Among the entries below, please repeat exactly and only the lines from the line containing "Screen dimensions: 1116x557" to the line containing "Open the Type filter dropdown", both lines included.

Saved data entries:
----------

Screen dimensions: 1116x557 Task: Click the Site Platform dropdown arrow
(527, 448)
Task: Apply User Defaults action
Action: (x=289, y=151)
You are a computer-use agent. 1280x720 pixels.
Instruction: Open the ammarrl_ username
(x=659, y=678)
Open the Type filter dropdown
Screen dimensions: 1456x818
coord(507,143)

----------

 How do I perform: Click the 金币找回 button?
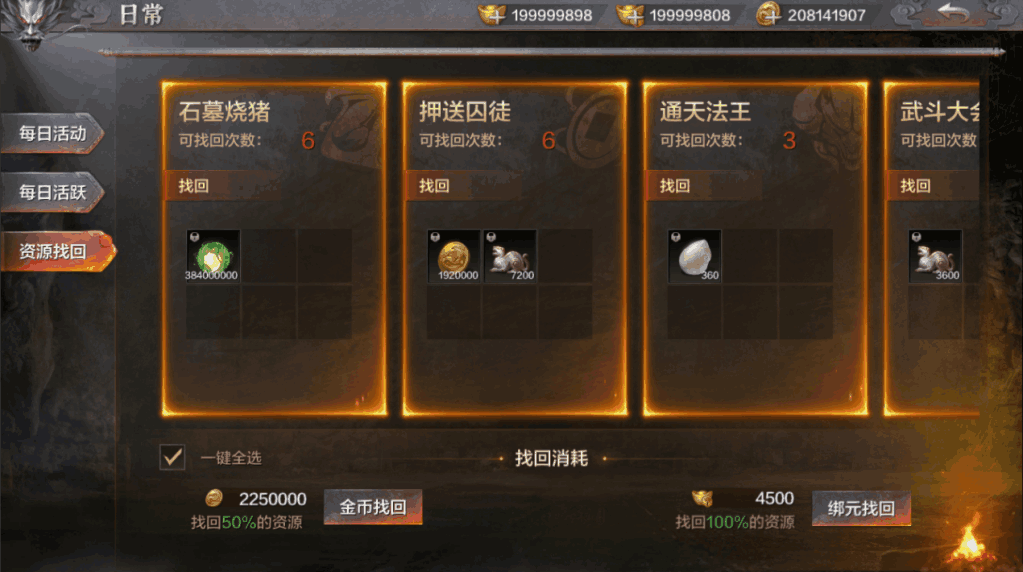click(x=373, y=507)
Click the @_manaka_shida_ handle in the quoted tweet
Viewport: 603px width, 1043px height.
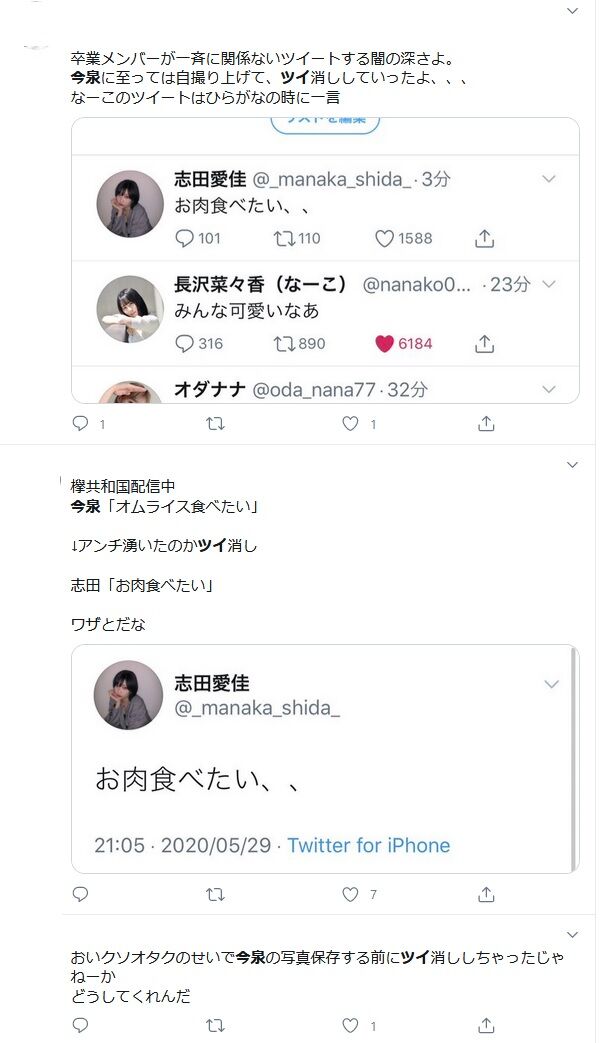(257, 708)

----------

- _RESPONSE AREA_:
Screen dimensions: 1116x557 Task: Click the Site Platform dropdown arrow
(527, 448)
Task: Apply User Defaults action
Action: (x=289, y=151)
You are a computer-use agent. 1280x720 pixels.
Instruction: Open the ammarrl_ username
(x=659, y=678)
Open the Type filter dropdown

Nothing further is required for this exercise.